Severe diarrhea with significant electrolyte losses develops in the immediate postoperative period. Patients usually require total parenteral nutrition and intensive fluid and electrolyte monitoring (including Ca and Mg). Oral isoosmotic solutions of Na and glucose (similar to the WHO-repair formulation) are gradually administered in the postoperative period after the patient's condition has stabilized and the stool volume is less than 2 L/day.

Treatment of short bowel syndrome

Patients with extensive resection (< 100 cm of remaining jejunum) and large fluid and electrolyte losses require continuous total parenteral nutrition.

Patients with more than 100 cm of jejunum remaining can achieve adequate digestion by oral intake. Fats and proteins in the diet are usually well tolerated, unlike carbohydrates, which cause a significant osmotic load. Fractional feedings reduce osmotic pressure. Ideally, 40% of calories should come from fats.

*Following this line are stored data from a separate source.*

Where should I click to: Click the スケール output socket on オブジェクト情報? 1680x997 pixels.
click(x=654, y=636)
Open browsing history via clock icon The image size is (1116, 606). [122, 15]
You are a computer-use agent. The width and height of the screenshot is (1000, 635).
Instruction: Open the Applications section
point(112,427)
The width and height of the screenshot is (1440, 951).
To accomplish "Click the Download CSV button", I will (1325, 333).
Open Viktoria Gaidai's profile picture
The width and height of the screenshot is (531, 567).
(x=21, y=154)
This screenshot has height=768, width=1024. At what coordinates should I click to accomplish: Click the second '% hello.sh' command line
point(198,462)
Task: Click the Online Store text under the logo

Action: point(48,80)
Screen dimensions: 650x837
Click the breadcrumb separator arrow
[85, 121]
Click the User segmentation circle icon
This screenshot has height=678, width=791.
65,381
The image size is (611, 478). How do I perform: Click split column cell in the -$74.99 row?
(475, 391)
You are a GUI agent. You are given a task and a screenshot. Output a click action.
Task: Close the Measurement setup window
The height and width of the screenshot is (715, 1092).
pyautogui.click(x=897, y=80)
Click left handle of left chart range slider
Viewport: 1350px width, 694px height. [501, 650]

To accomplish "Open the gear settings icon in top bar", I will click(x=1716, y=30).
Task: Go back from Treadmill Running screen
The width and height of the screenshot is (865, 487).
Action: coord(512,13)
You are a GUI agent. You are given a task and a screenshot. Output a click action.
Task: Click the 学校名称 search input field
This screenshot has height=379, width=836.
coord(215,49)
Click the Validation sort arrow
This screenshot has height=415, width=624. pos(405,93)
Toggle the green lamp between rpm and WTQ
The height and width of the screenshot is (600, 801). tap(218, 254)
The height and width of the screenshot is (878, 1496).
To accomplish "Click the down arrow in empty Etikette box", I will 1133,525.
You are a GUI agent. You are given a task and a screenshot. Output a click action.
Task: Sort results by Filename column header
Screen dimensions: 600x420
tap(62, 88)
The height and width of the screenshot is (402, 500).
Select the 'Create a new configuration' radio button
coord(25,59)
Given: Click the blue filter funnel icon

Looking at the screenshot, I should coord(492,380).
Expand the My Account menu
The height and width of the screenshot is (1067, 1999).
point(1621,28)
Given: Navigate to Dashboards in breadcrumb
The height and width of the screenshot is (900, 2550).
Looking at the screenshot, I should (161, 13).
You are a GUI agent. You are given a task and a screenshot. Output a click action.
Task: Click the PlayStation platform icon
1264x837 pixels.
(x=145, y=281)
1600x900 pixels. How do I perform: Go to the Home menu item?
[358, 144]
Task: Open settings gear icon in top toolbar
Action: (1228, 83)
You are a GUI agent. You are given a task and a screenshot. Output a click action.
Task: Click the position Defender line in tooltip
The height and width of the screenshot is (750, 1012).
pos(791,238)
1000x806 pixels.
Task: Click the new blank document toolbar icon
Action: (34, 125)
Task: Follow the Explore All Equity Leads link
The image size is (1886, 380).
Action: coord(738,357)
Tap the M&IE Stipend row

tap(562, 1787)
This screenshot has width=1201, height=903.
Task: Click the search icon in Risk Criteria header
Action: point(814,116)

Patients who develop diarrhea after meals should take an antidiarrheal drug (eg, loperamide) 1 hour before meals. Cholestyramine, 2-4 g before meals, reduces diarrhea associated with bile salt malabsorption. Intramuscular monthly injections of vitamin B12 are indicated in patients with known vitamin deficiency. Most patients require supplemental vitamins, Ca, and Mg.

Gastric hypersecretion may develop, leading to inactivation of pancreatic enzymes; therefore, most patients are prescribed H2 blockers or proton pump inhibitors.

Small intestine transplantation is indicated for patients who cannot receive long-term total parenteral nutrition and who do not have compensation for digestive processes.